CMT2Z is autosomal dominant, meaning that just one of the gene’s two copies must have a CMT-causing mutation to cause this subtype.
Clinical Features
The age of symptom onset in CMT2Z is variable, ranging from infancy to early adulthood. Symptoms typically begin in the lower extremities and progress over time to involve the upper limbs. An earlier onset isn’t necessarily associated with a more severe disease course. Nerve conduction studies usually show somewhat slowed conduction velocities and reduced amplitudes, consistent with an axonal form of CMT. Motor development delay and learning disabilities have been reported in some.
CMT2Z symptoms may include:
- Weakness in the feet and lower legs
- Muscle atrophy
- Foot drop
- A steppage-style walking pattern
- Reduced sensation
- Reduced or absent reflexes
- Foot deformities, including high arches and hammertoes (clawed toes)

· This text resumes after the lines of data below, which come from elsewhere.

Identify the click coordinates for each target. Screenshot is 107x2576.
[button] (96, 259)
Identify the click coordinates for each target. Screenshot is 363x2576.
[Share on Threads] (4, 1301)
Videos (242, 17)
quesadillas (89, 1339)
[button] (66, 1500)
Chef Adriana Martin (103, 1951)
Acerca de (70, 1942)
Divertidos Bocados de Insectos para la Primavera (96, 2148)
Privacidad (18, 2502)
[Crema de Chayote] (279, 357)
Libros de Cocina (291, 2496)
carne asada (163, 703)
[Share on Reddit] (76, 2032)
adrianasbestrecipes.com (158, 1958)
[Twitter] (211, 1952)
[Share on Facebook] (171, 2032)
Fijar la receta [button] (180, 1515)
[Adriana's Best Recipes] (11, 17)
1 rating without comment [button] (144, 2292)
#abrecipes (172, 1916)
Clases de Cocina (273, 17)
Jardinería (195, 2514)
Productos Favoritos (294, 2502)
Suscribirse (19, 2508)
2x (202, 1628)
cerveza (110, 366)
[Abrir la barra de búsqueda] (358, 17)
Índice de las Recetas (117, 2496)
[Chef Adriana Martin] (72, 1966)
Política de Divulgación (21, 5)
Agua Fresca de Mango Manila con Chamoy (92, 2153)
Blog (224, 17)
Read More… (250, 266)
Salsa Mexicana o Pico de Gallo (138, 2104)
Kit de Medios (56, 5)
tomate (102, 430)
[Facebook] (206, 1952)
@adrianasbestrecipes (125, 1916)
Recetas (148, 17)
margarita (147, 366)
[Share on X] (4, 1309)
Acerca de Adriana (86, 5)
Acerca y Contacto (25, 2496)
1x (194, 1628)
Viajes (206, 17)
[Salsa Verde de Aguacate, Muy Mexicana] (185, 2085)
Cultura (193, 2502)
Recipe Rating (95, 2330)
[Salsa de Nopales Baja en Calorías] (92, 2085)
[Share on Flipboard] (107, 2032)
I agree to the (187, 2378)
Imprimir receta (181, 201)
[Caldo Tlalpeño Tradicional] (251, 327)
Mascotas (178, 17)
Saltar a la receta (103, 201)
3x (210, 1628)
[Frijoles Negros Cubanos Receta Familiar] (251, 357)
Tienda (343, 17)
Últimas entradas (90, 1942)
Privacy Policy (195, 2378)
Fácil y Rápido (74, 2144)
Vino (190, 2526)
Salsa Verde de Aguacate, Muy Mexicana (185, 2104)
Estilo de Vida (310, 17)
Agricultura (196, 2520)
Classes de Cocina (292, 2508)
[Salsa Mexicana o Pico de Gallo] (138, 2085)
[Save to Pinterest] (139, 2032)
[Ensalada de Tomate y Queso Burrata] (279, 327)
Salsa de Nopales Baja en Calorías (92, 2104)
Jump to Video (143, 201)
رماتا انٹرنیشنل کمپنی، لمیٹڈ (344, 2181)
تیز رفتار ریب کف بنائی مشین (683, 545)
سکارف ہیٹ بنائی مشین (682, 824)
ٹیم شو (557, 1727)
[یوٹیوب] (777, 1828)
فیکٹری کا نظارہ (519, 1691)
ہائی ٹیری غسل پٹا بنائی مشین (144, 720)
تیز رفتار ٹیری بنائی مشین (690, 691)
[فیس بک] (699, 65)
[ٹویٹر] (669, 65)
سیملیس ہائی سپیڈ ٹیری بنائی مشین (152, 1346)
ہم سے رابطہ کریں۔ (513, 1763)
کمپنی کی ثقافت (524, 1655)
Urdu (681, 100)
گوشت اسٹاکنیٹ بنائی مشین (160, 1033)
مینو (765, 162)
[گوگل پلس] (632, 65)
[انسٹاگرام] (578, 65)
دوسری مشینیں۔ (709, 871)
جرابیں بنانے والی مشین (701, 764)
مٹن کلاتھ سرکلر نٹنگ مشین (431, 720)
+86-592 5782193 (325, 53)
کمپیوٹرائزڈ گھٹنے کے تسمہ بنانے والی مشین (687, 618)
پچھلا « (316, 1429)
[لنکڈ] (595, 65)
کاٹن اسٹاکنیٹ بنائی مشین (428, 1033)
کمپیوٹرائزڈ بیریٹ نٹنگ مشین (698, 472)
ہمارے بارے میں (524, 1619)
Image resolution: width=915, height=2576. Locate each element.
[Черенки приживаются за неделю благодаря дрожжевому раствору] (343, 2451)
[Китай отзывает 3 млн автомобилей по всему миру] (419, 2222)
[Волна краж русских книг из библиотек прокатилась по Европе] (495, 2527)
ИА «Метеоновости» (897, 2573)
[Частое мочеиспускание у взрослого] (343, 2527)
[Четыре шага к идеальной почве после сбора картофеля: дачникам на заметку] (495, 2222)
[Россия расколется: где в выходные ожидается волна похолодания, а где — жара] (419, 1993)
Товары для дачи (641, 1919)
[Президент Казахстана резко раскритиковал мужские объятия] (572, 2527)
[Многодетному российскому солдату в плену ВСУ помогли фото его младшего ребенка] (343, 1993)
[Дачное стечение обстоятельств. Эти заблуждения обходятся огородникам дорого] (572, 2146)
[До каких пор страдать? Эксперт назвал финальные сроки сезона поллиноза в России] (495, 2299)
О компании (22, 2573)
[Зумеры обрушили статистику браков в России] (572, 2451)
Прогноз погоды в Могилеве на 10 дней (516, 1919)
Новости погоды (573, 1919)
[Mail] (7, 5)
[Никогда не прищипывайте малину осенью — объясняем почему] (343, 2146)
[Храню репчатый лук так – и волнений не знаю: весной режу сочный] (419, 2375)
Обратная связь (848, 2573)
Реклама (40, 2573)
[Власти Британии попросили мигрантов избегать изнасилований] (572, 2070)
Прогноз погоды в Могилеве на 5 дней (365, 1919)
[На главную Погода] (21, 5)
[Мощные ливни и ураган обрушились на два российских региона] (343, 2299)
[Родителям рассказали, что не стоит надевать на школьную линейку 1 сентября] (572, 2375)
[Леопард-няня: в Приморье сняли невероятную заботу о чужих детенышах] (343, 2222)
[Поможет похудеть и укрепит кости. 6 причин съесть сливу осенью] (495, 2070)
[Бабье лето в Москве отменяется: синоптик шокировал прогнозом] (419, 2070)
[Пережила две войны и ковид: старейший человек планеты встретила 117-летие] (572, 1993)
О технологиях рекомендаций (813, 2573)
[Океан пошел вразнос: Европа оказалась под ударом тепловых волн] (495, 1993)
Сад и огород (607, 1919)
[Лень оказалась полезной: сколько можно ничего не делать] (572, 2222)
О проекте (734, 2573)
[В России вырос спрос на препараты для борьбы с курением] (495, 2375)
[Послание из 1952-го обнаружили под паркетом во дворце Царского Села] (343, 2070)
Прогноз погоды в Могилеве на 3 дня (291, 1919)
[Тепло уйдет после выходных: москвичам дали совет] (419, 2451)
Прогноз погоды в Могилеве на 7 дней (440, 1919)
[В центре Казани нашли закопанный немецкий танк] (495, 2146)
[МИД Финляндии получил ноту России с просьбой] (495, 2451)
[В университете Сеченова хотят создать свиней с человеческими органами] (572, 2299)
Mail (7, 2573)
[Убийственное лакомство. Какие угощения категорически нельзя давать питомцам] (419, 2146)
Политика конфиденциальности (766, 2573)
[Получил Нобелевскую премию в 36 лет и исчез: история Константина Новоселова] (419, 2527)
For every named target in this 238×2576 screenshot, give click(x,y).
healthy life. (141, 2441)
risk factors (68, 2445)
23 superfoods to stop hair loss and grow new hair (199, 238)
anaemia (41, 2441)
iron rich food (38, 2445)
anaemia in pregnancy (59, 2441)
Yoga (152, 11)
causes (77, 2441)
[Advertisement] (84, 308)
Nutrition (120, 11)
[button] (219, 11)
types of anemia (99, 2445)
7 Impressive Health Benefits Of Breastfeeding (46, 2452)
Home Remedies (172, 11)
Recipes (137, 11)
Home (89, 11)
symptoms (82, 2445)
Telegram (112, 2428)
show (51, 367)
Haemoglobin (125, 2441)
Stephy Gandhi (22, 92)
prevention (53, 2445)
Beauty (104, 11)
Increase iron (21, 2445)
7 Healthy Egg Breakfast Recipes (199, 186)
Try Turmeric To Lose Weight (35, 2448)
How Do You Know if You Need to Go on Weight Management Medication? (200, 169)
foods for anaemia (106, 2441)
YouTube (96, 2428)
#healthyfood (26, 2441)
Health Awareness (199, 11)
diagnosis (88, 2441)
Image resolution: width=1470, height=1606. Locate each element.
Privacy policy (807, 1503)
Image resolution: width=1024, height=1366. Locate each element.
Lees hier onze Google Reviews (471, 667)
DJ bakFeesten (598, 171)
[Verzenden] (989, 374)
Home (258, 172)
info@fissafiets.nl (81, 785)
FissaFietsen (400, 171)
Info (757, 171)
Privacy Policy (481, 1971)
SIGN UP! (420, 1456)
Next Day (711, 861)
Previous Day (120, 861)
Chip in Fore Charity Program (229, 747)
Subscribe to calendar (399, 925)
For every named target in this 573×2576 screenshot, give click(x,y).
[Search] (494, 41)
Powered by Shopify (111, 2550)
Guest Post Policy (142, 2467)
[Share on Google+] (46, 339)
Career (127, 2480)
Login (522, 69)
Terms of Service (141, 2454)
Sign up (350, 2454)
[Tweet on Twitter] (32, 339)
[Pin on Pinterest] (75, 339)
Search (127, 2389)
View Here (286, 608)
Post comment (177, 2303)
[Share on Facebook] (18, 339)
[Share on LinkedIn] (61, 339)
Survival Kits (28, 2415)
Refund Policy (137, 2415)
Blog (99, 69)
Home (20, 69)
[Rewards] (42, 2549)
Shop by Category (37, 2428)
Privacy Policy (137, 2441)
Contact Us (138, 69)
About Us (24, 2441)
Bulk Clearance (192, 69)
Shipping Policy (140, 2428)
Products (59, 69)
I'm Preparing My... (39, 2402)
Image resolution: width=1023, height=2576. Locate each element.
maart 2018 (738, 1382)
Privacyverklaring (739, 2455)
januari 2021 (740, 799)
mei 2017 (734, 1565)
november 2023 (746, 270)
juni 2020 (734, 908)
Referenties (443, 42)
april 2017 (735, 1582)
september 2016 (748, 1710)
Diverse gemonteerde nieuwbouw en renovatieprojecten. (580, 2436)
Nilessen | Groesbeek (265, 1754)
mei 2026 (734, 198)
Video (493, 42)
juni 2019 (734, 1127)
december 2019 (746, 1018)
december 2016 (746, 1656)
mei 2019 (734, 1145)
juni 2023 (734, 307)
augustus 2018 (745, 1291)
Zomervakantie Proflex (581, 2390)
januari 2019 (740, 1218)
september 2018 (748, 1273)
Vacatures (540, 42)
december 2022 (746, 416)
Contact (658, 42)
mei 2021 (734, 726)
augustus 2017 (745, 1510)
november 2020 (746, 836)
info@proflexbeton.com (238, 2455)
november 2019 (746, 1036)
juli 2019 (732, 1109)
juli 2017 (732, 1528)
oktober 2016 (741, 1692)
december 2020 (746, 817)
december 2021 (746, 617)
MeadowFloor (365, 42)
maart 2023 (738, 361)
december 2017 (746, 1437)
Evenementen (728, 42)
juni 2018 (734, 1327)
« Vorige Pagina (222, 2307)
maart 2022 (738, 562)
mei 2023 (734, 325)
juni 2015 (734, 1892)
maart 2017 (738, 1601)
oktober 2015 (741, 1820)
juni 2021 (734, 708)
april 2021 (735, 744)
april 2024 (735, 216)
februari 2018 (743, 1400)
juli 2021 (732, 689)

- Progressive involvement of the hands and forearms
- Difficulty with fine motor skills and manual dexterity
- Balance difficulties
- Motor development delay (some patients)
- Learning disability (some patients)
- Additional symptoms not listed here
Disease Course
CMT2Z shows wide variability in severity and progression. Some individuals are mildly affected, while others develop a more severe disease. Disease progression is generally slow, and life expectancy is not reduced.